The Image Breaker

The Image Breaker

Author: James L. Williams

Publisher: Christian Faith Publishing, Inc.

Published: 2023-05-22

Total Pages: 286

ISBN-13:

DOWNLOAD EBOOK

The Image Breaker is a book of reconciling truths poised to challenge traditional thought, conventional wisdom, and core convictions with respect to many cherished beliefs. It is destined to provoke the reexamination of scientific theories like evolution while bridging cosmological theory with the events of the biblical creation story. It also provides an intriguing look into unlocking man’s genetic potential and promise of longevity. There will be an unveiling of the purpose for which the Kingdom of God on earth exists, and what it truly means to be Sons of God. Mysteries like the location of the Garden of Eden and the key to Enoch’s translation will all be revealed. You will gain insight into the truth behind religious denominationalism and its hindrances to spiritual unity. The reason for catastrophic events like earthquakes, tornadoes, and tsunamis will be uncovered with new insights into the cause of many of them being spiritual in nature. It is far time the Church heeds the call to embrace a deeper, more revealing truth of scripture, as well as whom Christ is and who we are in Him. The mandate is to uncover and expose anything that does not hold up to the standard of biblical truth. The Image Breaker is your guide to fresh revelation and expanded insight. It is an unveiling of truth and reality that has long been masked by the cloak of religious piety, social tradition, and false representations of scientific observation. It is a clarion call to awaken the twenty-first-century Church to the vices that are a manipulation of a culture lost to modernism, postmodernism, and social and religious tradition.


The Reformation of the Image

The Reformation of the Image

Author: Joseph Leo Koerner

Publisher: Reaktion Books

Published: 2004-02-27

Total Pages: 496

ISBN-13: 1861898320

DOWNLOAD EBOOK

With his 95 Theses, Martin Luther advanced the radical notion that all Christians could enjoy a direct, personal relationship with God—shattering years of Catholic tradition and obviating the need for intermediaries like priests and saints between the individual believer and God. The text of the Bible, the Word of God itself, Luther argued, revealed the only true path to salvation—not priestly ritual and saintly iconography. But if words—not iconic images—showed the way to salvation, why didn't religious imagery during the Reformation disappear along with indulgences? The answer, according to Joseph Leo Koerner, lies in the paradoxical nature of Protestant religious imagery itself, which is at once both iconic and iconoclastic.

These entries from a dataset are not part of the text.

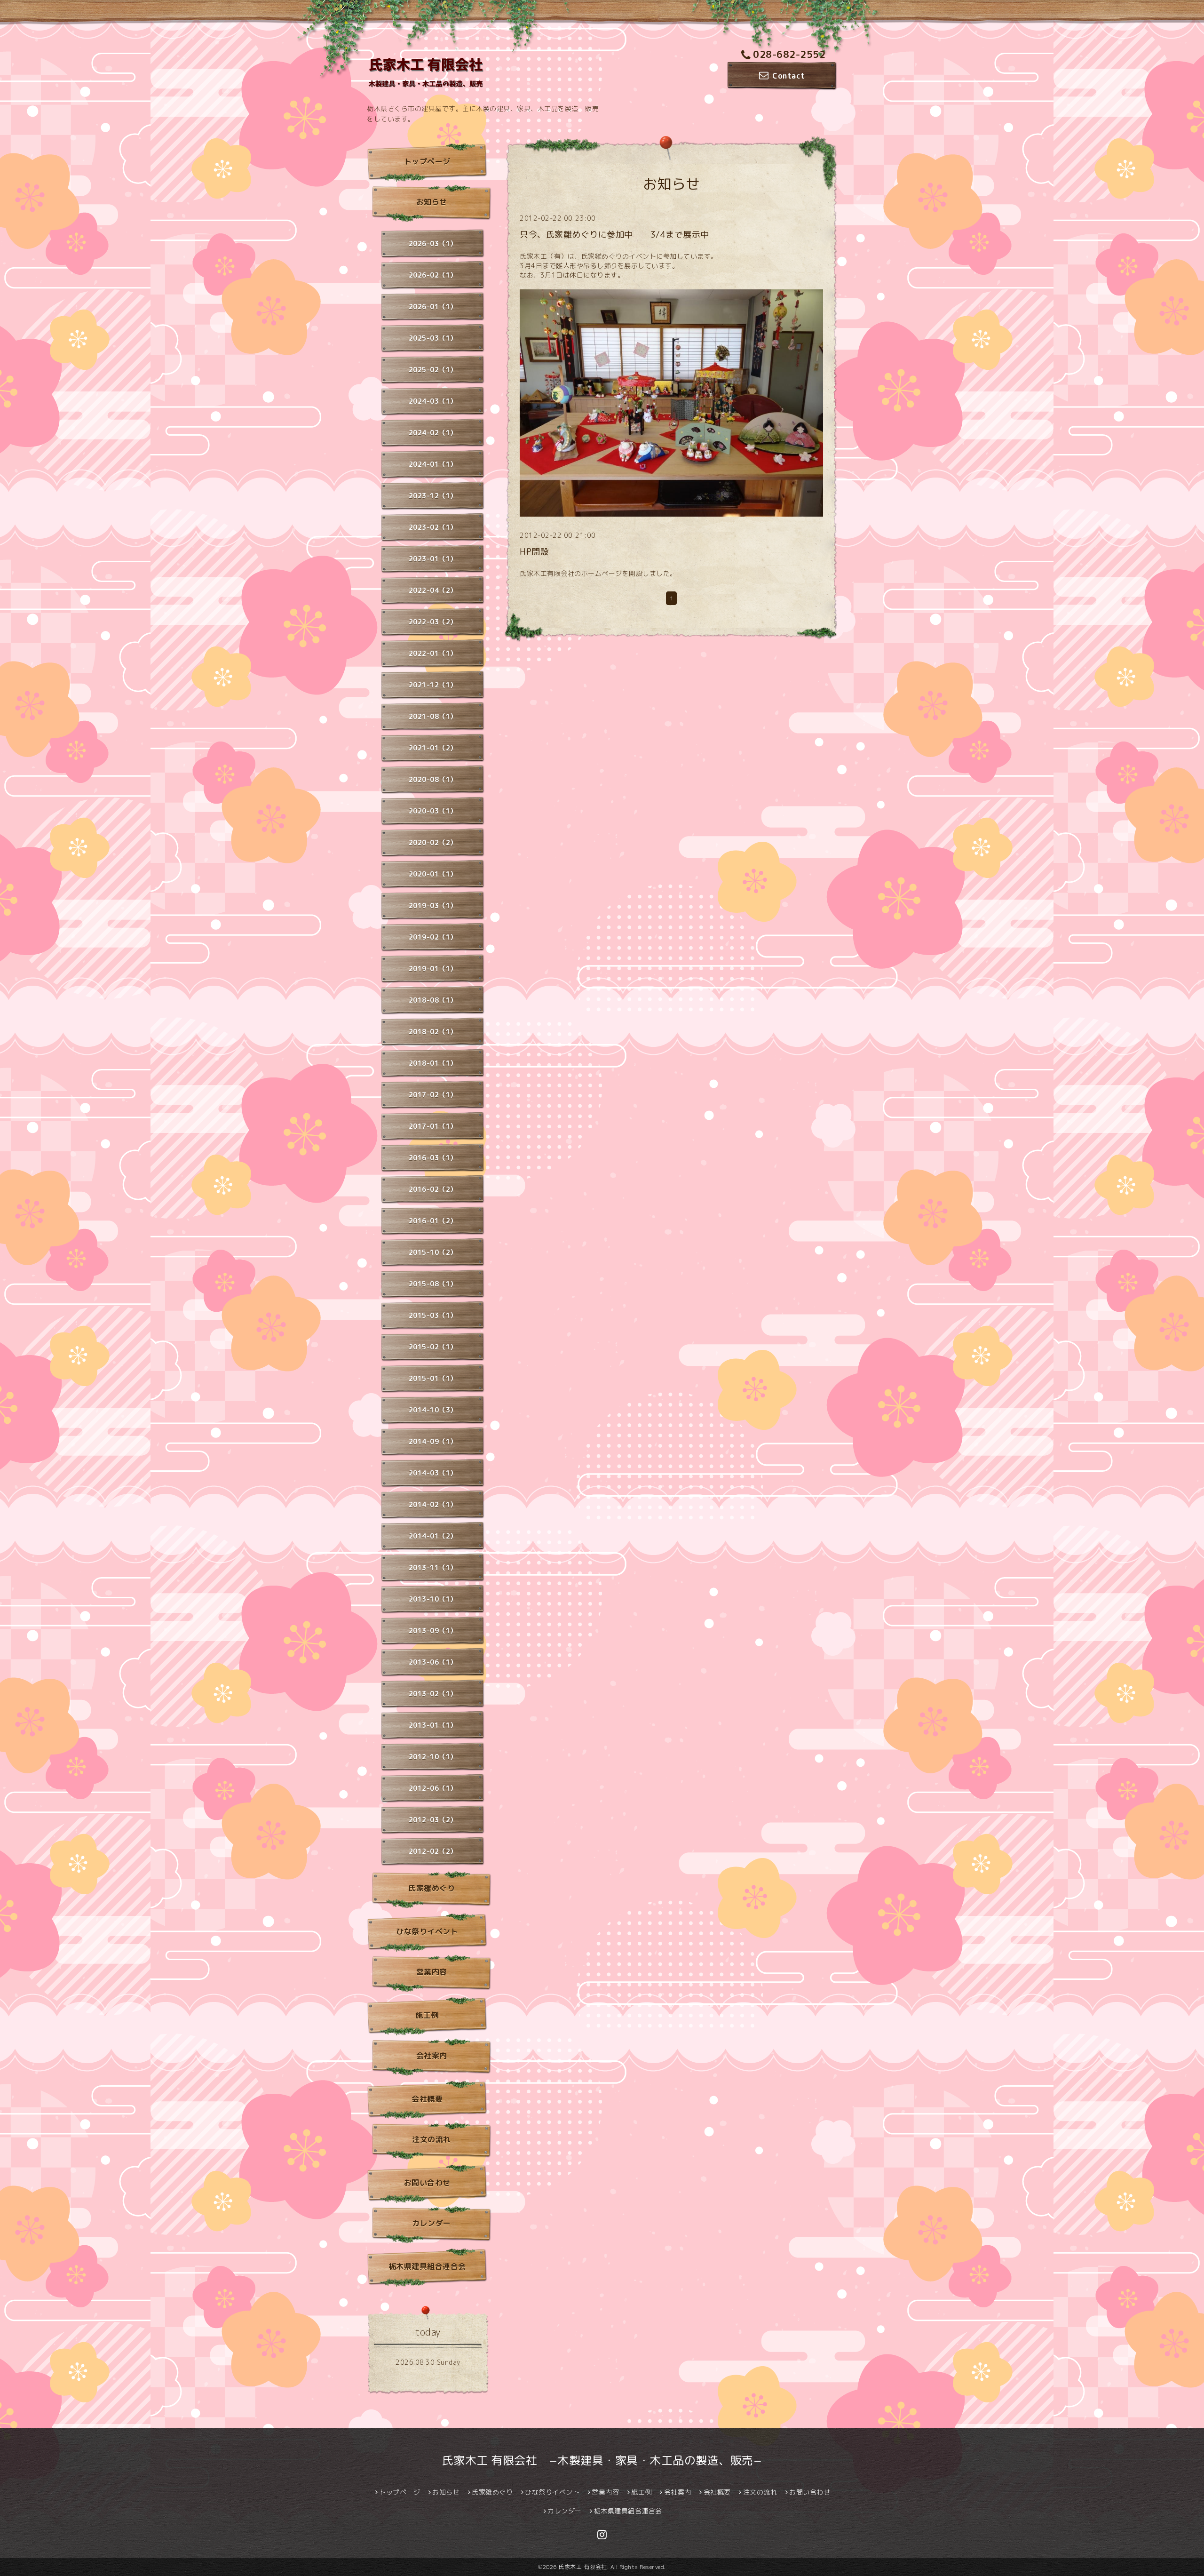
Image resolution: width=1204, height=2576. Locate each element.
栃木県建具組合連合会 (427, 2266)
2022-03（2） (433, 621)
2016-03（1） (433, 1157)
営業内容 (431, 1972)
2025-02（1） (433, 369)
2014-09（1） (433, 1441)
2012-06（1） (433, 1788)
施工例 (427, 2015)
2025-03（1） (433, 338)
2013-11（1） (433, 1567)
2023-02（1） (433, 527)
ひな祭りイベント (427, 1931)
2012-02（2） (433, 1851)
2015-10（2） (433, 1252)
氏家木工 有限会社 (582, 2567)
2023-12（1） (433, 495)
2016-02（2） (433, 1189)
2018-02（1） (433, 1031)
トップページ (427, 161)
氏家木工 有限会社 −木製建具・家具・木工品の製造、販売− (602, 2460)
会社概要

Koerner masterfully demonstrates this point not only with a multitude of Lutheran images, many never before published, but also with a close reading of a single pivotal work—Lucas Cranach the Elder's altarpiece for the City Church in Wittenberg (Luther's parish). As Koerner shows, Cranach, breaking all the conventions of traditional Catholic iconography, created an entirely new aesthetic for the new Protestant ethos. In the Crucifixion scene of the altarpiece, for instance, Christ is alone and stripped of all his usual attendants—no Virgin Mary, no John the Baptist, no Mary Magdalene—with nothing separating him from Luther (preaching the Word) and his parishioners. And while the Holy Spirit is nowhere to be seen—representation of the divine being impossible—it is nonetheless dramatically present as the force animating Christ's drapery. According to Koerner, it is this "iconoclash" that animates the best Reformation art. Insightful and breathtakingly original, The Reformation of the Image compellingly shows how visual art became indispensable to a religious movement built on words.


Belief and Bloodshed

Belief and Bloodshed

Author: James K. Wellman

Publisher: Rowman & Littlefield Publishers

Published: 2007-02-23

Total Pages: 279

ISBN-13: 0742571343

DOWNLOAD EBOOK

Intended for students as well as scholars of religion and violence, Belief and Bloodshed discusses how the relationship between religion and violence is not unique to a post-9/11 world_it has existed throughout all of recorded history and culture. The book makes clear the complex interactions between religion, violence, and politics to show that religion as always innocent or always evil is misguided, and that rationalizations by religion for political power and violence are not new. Chronologically organized, the book shows religiously motivated violence across a variety of historical periods and cultures, moving from the ancient to medieval to the modern world, ending with an essay comparing the speeches of an ancient king to the speeches of the current U.S. President.